Through their fear, confusion, ignorance about eating disorders, and love for me, they became—in a sense—my adversaries. I fought for control, and they fought for my health. It turned my body into a battlefield, me into the poster child for all our family’s problems. They were trying so hard to fix me, and I resented them for it. We managed to repair our relationship when I was in college, but in the fall of 2015, my eating disorder spiraled out of control again and they forced me into residential treatment. For seven weeks, I was an unwilling participant in all the required treatments, including family therapy and a surprise sneak-attack phone session with my parents, my therapist, and a psychiatrist that none of us appreciated.
While I was in residential treatment, my Scrabble games with my mom slowed down. We both lingered over our turns, taking longer than usual to make the next move. Normally I rush to play my turn, keeping the tab open on my screen and the notification email in my inbox to rile up my OCD and force me into action. But when I was undergoing treatment, I didn’t want to engage with my mother; I wanted her to know how furious I was with her. For years, she had blamed my disorder for our problems, the fact that we couldn’t go out and do “normal” mother/daughter things like dinners on the town, or day trips featuring leisurely lunches al fresco. She even used it as an excuse for why we didn’t go shopping together—an activity she doesn’t enjoy. So, I thought, if she was going to force me into treatment, then I’d stop doing the one thing that kept us connected. I’d make her wait.
The trouble was, I couldn’t stay away for long. Scrabble has always been a simple source of pleasure for me. But when I finally gave in and took my turn, I told myself I was just doing it for the sake of the game, and not for my mother.
*
Over the years my parents have never given up on me, never lost hope.
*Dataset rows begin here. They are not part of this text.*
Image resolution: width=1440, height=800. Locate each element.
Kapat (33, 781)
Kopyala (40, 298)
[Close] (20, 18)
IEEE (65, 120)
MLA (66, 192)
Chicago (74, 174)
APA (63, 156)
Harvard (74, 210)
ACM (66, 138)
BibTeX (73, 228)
They have eased up in recent months, not out of a lack of concern, but for the sake of preserving our relationship. They have stopped bringing food when they come to visit, stopped sending emails to my doctors. Now, they worry from a distance.
I don’t tell them that I love them. It’s just not what we do. But I write tomes for thank-you notes, buy jewelry or books or pineapple corers to wish them a happy birthday, and call them every week. At least once. And, in lieu of the constant phone calls she wants to make, the emails and texts she wants to send, my mom drags one tile after another onto our Scrabble game board. I often picture her at home, pondering what word to spell, her finger swiping across her massive Android phone. When I get a new Scrabble notification, I know she’s saying hi. Waiting for me to say it back. Waiting for me to show her that I’m still okay, and still here.
Sometimes it’ll take her days to take her turn, and I’ll watch and wait for a notification email that doesn’t come. Even though I know better—she’s probably just trying to think of a good word, planning her next play—I often interpret her silence as a conscious decision to ignore me. Because I know I make her sad sometimes. After twelve years of having an eating disorder, two rounds of in-patient treatment, thousands of dollars spent on therapy and medication, I’m still not the fully healthy or happy daughter she wants me to be.
But no matter what else happens, I play my turn, and she plays hers. For a brief moment, when I see her new word, I know we’re thinking about one another. We’re in the middle of a game now—twenty-one tiles left. I’ll wait patiently for her to move her tiles, spell her next word. Tacitly tell me that she loves me. And in return, I’ll do the same.